И Ламме танцевал, плясал, тяжело дышал и вовлекал в пляс Уленшпигеля.

Затем они отправились в Намюр. У городских ворот Уленшпигель предъявил подписанный герцогом пропуск, и Ламме повел его к себе.

Готовя обед, он выслушал повесть о его приключениях и рассказал о своих, которые начались с того, что он оставил войско и пошел за одной девушкой, показавшейся ему похожей на жену. Так он добрался до Намюра. Свой рассказ он то и дело перебивал вопросом:

– Ты ее не видал?

– Видал других, очень даже хорошеньких, – отвечал Уленшпигель, – и как раз в этом городе: они тут все наперебой занимаются такими делами.

– Верно, верно, – подтвердил Ламме. – Они и на меня сколько раз покушались, но я был тверд, ибо мое бедное сердце полно воспоминаний о моей единственной.

– Так же, как твое брюхо полно многоразличной снеди, – ввернул Уленшпигель.

– Когда я горюю, я должен есть, – возразил Ламме.

– И кручина не покидает тебя ни на мгновенье? – спросил Уленшпигель.

– Увы, нет! – отвечал Ламме и, достав из котла форель, воскликнул: – Погляди, какая она красивая, какая она жирная! Тело у нее розовое, как у моей жены. Завтра мы с тобой уедем из Намюра. У меня полный мешок флоринов. Мы с тобой купим по ослу – и трюх-трюх во Фландрию.

– Порастрясешь ты мошну, – заметил Уленшпигель.

– Я всем сердцем стремлюсь в Дамме – там она меня любила. Может, она туда вернется.

– Ну раз ты так хочешь, выедем завтра утром, – сказал Уленшпигель.

И точно: на другой же день они загарцевали рядышком на ослах.

18

Дул резкий ветер.

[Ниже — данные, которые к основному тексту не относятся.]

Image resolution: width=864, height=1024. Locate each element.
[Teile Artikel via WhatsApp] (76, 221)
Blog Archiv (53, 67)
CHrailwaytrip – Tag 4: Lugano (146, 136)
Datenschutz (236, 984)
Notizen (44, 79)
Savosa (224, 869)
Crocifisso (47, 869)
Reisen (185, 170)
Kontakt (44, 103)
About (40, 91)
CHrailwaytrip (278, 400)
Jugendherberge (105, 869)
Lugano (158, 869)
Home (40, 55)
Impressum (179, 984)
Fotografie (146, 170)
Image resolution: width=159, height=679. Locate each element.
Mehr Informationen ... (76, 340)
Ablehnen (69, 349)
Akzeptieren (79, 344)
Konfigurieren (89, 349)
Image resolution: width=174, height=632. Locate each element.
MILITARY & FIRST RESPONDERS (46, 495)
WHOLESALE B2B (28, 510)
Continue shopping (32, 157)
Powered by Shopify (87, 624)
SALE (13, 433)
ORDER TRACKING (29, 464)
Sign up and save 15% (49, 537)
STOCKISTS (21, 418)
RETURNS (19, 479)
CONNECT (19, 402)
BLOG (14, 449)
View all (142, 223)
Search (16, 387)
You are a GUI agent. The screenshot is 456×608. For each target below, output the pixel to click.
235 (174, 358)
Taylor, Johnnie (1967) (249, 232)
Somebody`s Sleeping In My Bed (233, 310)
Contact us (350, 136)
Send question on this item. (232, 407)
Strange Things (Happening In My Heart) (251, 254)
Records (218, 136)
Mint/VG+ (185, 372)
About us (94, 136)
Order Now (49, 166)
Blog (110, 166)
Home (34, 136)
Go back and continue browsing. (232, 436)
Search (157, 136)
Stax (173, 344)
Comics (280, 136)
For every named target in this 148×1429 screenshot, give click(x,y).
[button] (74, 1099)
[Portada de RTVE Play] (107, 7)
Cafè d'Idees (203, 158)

Небо, с утра ясное, как молодость, вдруг нахмурилось, точно старость. Пошел дождь с градом.

Как скоро дождь перестал, Уленшпигель отряхнулся и сказал:

– Уж очень много туманов впитывает в себя небо – надо ему когда-нибудь и облегчиться.

Опять полил дождь, и еще крупнее посыпался на путников град.

– Мы и так славно помылись, – зачем же нас еще скребницами тереть? – захныкал Ламме.

Солнце проглянуло, и они весело затрусили дальше.

Опять хлынул дождь, а крупным, сыпавшимся со страшною силою градом посбивало с деревьев сухие ветки, точно срезанные множеством острых ножей.

– Эх! Под крышу бы сейчас! – застонал Ламме. – Бедная моя жена! Где вы, жаркий огонь, нежные поцелуи и наваристые супы?

И, сказавши это, толстяк заплакал.

Но Уленшпигель пристыдил его.

– Вот мы все жалуемся, – сказал он, – а не мы ли сами виноваты в наших злоключениях? Нас поливает дождем, но этот декабрьский дождь обернется клевером в мае. И коровы замычат от радости. Мы – бесприютные, а кто нам мешает жениться? Я разумею себя и маленькую Неле, такую хорошую, такую пригожую, – она бы мне теперь говядинки с бобами приготовила. Мы страдаем от жажды, хотя на нас льется вода, а почему мы не сидели дома и не учились чему-нибудь одному? Кто в мастера вышел, у того теперь полон погреб бочек с bruinbier’oм.

Но тут пепел Клааса забился о его грудь, небо разъяснилось, солнце засияло, и Уленшпигель обратился к нему:

– Ясное солнышко! Спасибо тебе, что ты нас обогрело! А ты, пепел Клааса, греешь мое сердце и говоришь о том, что блаженны странствующие ради освобождения отчего края.

– Я проголодался, – сказал Ламме.

19

На постоялом дворе их провели наверх и подали обед. Уленшпигель отворил окно в соседний сад и увидел смазливую девицу, полную, с налитой грудью и золотистыми волосами, в белой полотняной кофточке, в юбке и в черном полотняном переднике, отделанном кружевами.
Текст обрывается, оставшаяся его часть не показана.